Pip has been an editor of Green Left Weekly and has also produced solidarity magazines highlighting the struggles for justice in Latin America and the Asia-Pacific. She is currently the national coordinator of Action in Solidarity with Asia and the Pacific (formerly Action in Solidarity with Indonesia and East Timor). ASIET played a key role in mobilising support for the Australian government to intervene to stop the carnage in East Timor following the 1999 referendum on independence. Together with 20 other Australians, Pip and her 4-year old daughter were arrested in Jakarta while attending a labor rights conference in 2001.
Pip stood for Socialist Alliance in the Senate at the last federal election. She is currently active in the movement against the war on Iraq, and helped to organise the 25,000-strong rally in Sydney last November. She is a member of the Marrickville branch of Socialist Alliance.
Kieran Latty is a 22-year-old student at Sydney University. He has been a student for the last four years and knows the hardships facing university students, from attacks on higher education to student poverty.
Kieran has been active in campaigns to defend funding for higher education, and in opposition to the proposed "Nelson Review" of higher education, the war on Afghanistan and the threat of war in Iraq. He has also been a supporter of striking workers across NSW, and was a founding member of Sydney University Refugee Action Coalition.
In 2001, Kieran was heavily involved in the workers' compensation dispute, building support for workers' rights at Sydney University, as well as at building sites and other workplaces across Sydney.
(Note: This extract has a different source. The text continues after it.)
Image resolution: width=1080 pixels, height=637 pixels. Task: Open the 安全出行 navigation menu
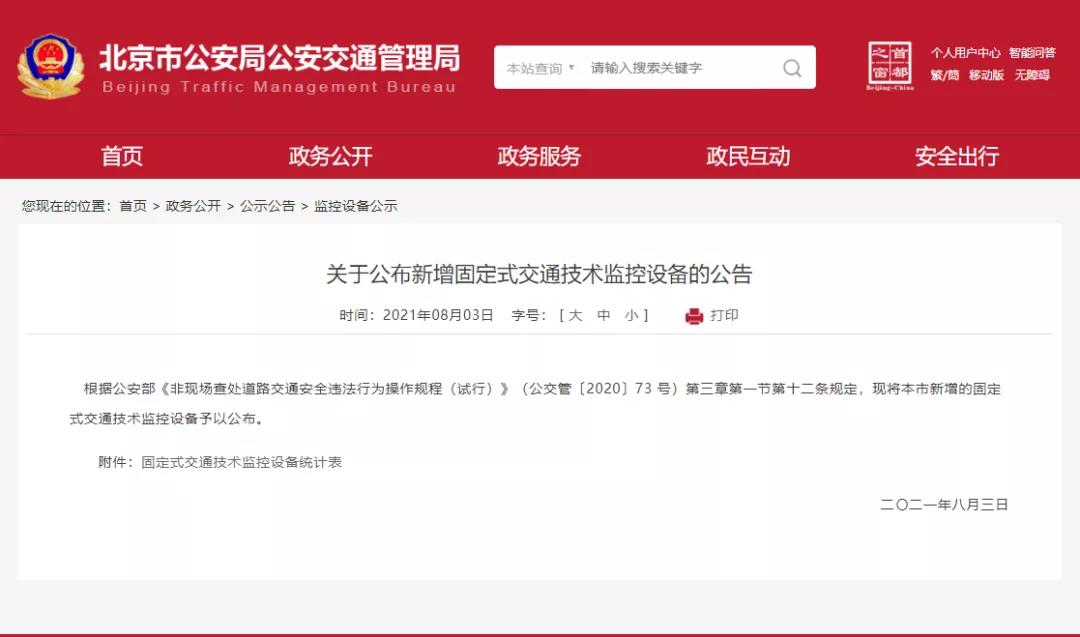pyautogui.click(x=957, y=156)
Kieran lives in Redfern and is a member of the Sydney Central branch of Socialist Alliance. He is familiar with the problems of poor public housing, poverty, racism and unemployment, and is committed to campaigning for cheap student housing and free public transport, as well as for workers' rights and job creation.
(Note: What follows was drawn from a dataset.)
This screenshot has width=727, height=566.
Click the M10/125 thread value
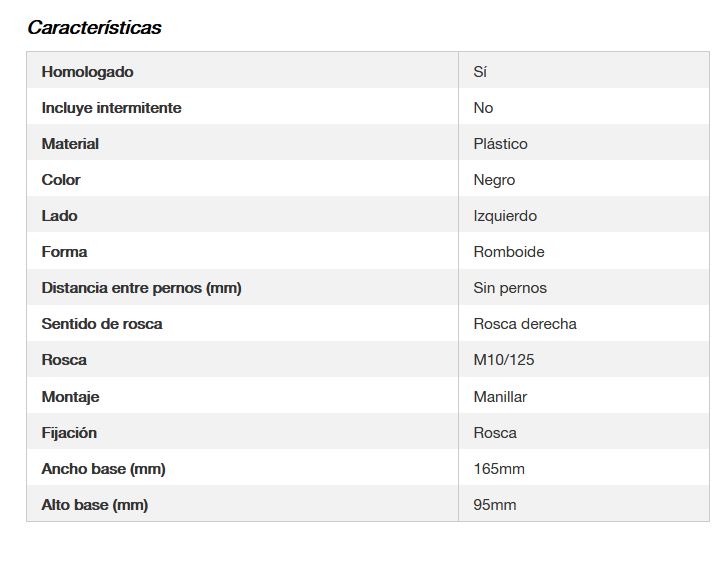pos(504,360)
Margaret Perrott, who became politically active in 1984, is a well-known activist in the Illawarra, where she has been centrally involved in most local peace, women's rights and anti-racism campaigns. She is currently president of the South Coast May Day Committee and is active in the Network Opposing War and Racism and the Wollongong Hiroshima Day Committee.
Margaret is president of the People's Medical Centre Co-op in Wollongong and a member of the Doctors Reform Society. She was involved in the Illawarra Residents Against Toxic Environments campaign, and more recently the Save Sandon Point environment campaign.
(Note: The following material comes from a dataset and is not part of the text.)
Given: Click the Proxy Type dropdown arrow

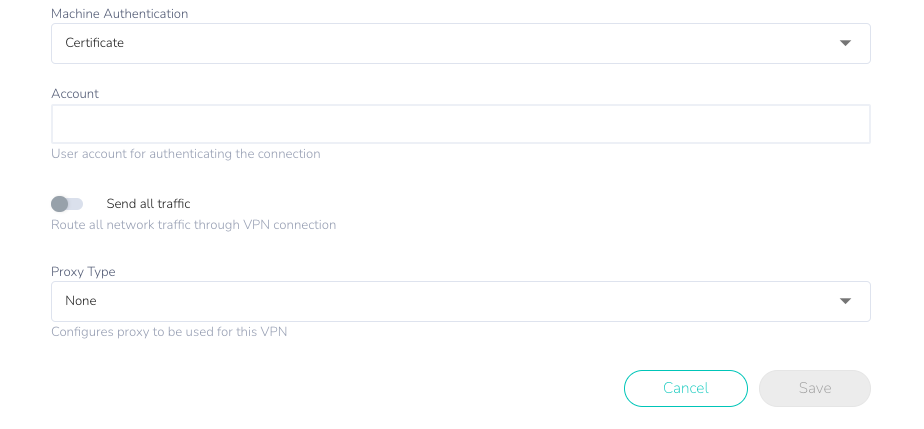Looking at the screenshot, I should pos(845,301).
Margaret is a member of the editorial board of Broad Left, a local monthly newsletter, and has been a consistent activist in the Reclaim the Night and International Women's Day committees. She is a member of the Illawarra branch of Socialist Alliance and was its candidate for the federal seat of Throsby in 2001.
Kylie Witt, 32, has been actively campaigning in the inner west and Marrickville area for several years. In Marrickville for Refugees, she worked alongside other groups and organisations such as Labor for Refugees Inner West, organising local protests and public meetings to counter the Liberals' racist scapegoating of refugees.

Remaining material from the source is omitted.